#### Task to carry out:
Rescale the stretch of the listing from the line containing "The height and width of the screenshot is (542, 800)." through the line containing "Action: click(169, 110)" by writing all of those lines out again, requests included, with every coordinate in the answers multiplied by 2 and rounded to a whole number, halves rounding up. Return only those lines.

#### Data entries:
* * *

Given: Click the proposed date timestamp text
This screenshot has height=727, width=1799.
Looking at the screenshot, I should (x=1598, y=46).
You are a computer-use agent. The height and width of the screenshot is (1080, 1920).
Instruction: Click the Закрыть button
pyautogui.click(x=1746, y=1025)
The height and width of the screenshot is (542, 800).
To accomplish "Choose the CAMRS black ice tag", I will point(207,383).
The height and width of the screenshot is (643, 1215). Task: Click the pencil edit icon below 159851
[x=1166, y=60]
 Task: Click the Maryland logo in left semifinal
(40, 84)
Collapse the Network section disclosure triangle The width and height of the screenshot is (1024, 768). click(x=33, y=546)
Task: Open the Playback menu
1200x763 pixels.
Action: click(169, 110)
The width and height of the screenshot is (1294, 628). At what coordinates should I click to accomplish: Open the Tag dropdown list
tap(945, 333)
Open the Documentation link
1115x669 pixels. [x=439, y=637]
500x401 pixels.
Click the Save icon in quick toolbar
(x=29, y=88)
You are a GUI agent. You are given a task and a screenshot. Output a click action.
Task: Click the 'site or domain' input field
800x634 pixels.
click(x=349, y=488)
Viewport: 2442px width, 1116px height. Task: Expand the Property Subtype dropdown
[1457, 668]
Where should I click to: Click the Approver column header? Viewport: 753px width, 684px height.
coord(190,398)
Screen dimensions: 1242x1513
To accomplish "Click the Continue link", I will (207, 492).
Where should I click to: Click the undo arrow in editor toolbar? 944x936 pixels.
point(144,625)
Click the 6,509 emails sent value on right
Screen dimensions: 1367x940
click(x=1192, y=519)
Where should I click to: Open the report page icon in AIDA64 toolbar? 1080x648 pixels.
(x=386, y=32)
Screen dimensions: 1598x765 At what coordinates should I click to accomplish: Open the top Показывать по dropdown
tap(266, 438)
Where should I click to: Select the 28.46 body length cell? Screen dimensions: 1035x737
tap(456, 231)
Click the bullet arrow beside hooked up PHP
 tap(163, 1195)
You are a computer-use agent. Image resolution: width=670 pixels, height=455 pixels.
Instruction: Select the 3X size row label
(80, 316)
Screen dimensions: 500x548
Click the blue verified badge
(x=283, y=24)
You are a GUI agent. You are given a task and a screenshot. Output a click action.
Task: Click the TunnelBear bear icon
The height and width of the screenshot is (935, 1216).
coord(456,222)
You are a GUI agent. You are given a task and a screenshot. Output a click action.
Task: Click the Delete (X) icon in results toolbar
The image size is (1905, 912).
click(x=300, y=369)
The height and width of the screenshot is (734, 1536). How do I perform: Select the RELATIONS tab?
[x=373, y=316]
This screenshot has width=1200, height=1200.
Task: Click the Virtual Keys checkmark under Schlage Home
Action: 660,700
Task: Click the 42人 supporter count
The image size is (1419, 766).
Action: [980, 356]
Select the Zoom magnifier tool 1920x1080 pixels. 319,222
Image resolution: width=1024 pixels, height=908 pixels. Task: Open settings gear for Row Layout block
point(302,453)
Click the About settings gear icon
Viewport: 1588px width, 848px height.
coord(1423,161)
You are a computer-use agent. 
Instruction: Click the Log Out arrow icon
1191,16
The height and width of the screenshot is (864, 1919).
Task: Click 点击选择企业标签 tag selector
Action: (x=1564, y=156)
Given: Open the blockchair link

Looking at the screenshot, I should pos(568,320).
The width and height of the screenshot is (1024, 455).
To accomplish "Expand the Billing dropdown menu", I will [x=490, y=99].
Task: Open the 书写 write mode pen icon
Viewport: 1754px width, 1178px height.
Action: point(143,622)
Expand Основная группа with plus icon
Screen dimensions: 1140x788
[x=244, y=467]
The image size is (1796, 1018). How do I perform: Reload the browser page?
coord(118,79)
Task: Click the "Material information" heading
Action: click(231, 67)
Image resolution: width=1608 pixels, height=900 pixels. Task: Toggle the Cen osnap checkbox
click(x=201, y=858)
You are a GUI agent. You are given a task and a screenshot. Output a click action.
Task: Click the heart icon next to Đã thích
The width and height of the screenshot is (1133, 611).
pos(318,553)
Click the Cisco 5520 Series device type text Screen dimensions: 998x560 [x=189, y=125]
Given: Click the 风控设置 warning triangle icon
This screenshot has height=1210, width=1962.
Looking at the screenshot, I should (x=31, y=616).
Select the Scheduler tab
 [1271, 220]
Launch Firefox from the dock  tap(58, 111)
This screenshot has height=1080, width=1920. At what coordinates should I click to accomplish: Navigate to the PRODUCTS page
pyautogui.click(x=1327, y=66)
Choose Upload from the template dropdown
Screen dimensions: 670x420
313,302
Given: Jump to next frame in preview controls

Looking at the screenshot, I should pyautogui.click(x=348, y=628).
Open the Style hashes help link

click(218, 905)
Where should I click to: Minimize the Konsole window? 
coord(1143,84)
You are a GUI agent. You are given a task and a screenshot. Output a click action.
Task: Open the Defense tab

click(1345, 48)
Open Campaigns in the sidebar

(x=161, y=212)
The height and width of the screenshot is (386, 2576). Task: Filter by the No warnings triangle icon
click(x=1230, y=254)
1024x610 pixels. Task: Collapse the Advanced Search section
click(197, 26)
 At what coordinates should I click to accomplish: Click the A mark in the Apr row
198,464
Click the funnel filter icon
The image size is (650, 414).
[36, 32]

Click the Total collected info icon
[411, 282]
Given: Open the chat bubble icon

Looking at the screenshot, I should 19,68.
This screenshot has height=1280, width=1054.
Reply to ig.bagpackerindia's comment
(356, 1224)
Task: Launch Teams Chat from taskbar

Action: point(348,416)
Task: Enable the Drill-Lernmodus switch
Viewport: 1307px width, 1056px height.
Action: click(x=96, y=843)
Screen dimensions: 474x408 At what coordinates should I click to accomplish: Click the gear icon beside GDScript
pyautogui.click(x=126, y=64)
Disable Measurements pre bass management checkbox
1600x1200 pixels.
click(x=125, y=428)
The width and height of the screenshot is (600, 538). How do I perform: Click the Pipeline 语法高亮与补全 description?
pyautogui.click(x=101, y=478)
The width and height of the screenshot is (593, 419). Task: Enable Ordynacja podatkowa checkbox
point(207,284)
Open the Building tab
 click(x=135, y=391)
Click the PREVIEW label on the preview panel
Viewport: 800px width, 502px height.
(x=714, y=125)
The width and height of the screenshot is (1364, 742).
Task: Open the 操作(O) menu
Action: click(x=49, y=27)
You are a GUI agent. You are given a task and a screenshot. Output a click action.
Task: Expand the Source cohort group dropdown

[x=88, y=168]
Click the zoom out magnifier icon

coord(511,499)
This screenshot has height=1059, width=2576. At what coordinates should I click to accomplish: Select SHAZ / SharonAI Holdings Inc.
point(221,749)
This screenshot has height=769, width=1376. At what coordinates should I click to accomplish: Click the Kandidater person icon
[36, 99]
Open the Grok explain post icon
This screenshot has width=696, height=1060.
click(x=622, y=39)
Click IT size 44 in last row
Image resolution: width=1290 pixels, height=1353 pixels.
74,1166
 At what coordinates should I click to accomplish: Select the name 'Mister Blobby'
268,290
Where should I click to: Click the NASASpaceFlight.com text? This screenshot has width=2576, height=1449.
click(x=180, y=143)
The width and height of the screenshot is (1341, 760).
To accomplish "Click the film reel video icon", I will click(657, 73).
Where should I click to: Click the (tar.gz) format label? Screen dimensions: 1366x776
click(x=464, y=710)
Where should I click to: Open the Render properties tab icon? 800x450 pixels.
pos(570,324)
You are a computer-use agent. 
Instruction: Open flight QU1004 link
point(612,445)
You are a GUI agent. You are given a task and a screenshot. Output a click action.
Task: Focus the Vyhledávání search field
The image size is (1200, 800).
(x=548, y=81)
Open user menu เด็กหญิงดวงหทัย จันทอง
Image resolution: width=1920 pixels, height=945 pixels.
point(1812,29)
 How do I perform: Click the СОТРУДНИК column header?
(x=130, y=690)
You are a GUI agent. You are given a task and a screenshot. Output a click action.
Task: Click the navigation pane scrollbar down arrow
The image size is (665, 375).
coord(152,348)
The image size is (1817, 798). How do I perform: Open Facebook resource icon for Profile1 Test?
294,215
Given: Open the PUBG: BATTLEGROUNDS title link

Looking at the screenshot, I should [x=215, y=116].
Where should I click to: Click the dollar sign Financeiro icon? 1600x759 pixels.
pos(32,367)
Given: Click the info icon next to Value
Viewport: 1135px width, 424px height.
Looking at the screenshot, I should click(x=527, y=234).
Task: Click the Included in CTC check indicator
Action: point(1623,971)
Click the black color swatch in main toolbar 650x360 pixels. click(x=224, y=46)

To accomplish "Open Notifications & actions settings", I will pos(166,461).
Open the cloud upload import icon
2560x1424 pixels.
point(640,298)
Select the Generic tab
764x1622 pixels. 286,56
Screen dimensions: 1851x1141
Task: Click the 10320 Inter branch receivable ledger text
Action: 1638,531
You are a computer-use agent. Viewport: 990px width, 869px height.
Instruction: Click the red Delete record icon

* * *

#### Task result:
The height and width of the screenshot is (542, 800).
To accomplish "Choose the CAMRS black ice tag", I will point(414,766).
The height and width of the screenshot is (643, 1215). Task: Click the pencil edit icon below 159851
[x=2332, y=120]
 Task: Click the Maryland logo in left semifinal
(80, 168)
Collapse the Network section disclosure triangle The width and height of the screenshot is (1024, 768). click(x=66, y=1092)
Task: Open the Playback menu
1200x763 pixels.
Action: click(338, 220)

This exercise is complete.